▶ Work task
Scan the records below and copy every line that contains the string "computer".

▶ Information given
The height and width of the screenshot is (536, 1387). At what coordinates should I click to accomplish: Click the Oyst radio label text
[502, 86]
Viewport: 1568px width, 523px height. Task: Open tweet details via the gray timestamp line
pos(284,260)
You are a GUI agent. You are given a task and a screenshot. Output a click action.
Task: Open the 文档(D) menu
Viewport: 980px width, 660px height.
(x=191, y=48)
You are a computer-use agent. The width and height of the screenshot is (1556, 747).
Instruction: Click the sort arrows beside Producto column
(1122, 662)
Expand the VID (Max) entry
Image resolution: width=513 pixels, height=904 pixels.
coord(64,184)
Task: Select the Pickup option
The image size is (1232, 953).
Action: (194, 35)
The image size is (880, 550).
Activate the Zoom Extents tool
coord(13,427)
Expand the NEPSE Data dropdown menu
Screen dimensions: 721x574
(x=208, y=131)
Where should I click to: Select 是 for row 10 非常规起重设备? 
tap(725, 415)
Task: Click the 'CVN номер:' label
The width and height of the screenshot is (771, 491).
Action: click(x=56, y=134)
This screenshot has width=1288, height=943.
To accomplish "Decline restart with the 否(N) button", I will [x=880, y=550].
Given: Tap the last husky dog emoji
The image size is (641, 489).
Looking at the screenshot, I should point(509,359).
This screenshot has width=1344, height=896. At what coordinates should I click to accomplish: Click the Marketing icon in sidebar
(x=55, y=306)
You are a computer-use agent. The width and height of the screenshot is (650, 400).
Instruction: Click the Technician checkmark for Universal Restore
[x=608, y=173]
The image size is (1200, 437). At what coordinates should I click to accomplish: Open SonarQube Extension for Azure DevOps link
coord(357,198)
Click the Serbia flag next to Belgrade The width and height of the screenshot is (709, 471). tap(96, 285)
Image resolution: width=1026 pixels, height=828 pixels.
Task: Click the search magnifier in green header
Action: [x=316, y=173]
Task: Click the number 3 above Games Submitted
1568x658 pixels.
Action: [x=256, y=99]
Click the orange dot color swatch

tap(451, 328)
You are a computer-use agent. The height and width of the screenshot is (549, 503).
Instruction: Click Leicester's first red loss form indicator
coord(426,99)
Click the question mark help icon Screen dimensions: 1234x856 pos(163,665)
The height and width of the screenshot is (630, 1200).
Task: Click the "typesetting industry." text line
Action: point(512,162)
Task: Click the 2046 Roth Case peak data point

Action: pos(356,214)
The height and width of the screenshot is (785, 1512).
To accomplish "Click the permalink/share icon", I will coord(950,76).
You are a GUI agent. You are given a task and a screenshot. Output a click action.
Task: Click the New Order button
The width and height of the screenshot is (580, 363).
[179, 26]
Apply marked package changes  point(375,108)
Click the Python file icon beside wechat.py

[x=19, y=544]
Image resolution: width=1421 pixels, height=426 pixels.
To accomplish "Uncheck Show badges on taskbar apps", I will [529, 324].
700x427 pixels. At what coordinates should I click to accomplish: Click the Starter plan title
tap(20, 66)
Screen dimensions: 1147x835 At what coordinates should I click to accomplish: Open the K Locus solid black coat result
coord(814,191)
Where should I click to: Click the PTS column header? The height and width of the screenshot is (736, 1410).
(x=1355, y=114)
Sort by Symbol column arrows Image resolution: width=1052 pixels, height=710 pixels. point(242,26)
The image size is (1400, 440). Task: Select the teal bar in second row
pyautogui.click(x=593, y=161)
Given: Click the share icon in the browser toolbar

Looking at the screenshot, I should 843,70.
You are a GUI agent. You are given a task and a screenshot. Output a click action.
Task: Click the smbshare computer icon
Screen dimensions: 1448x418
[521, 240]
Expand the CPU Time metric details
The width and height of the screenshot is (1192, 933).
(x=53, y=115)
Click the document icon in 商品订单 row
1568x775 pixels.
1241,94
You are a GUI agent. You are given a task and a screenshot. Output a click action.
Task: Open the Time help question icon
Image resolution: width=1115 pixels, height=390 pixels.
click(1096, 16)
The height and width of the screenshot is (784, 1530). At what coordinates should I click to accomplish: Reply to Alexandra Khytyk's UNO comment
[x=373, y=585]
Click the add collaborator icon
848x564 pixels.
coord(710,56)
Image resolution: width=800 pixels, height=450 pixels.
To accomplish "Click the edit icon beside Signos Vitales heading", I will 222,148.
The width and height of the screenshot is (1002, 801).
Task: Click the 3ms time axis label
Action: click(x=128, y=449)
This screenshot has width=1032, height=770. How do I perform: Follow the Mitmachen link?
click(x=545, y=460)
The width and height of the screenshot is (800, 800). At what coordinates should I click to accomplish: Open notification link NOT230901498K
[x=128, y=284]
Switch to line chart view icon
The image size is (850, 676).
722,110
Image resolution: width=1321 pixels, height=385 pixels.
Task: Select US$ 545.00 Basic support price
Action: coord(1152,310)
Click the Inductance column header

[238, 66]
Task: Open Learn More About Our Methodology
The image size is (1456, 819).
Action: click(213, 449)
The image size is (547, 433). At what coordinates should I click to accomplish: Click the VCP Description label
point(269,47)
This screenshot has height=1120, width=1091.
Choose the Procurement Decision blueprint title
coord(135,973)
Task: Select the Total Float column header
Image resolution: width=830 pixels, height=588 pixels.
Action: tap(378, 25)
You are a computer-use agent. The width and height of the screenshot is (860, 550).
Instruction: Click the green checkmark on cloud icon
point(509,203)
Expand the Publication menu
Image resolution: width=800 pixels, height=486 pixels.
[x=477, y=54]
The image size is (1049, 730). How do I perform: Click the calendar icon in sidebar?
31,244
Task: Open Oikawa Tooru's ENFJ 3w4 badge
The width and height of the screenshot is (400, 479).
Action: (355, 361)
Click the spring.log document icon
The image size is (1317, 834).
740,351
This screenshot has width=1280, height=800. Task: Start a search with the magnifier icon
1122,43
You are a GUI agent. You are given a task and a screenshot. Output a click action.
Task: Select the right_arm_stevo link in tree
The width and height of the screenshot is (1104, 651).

▶ Expected answer
You are a computer-use agent. The width and height of the screenshot is (1556, 747).
You are a computer-use agent. The width and height of the screenshot is (650, 400).
You are a computer-use agent. The height and width of the screenshot is (549, 503).
Task: Click the smbshare computer icon
You are a computer-use agent. The width and height of the screenshot is (860, 550).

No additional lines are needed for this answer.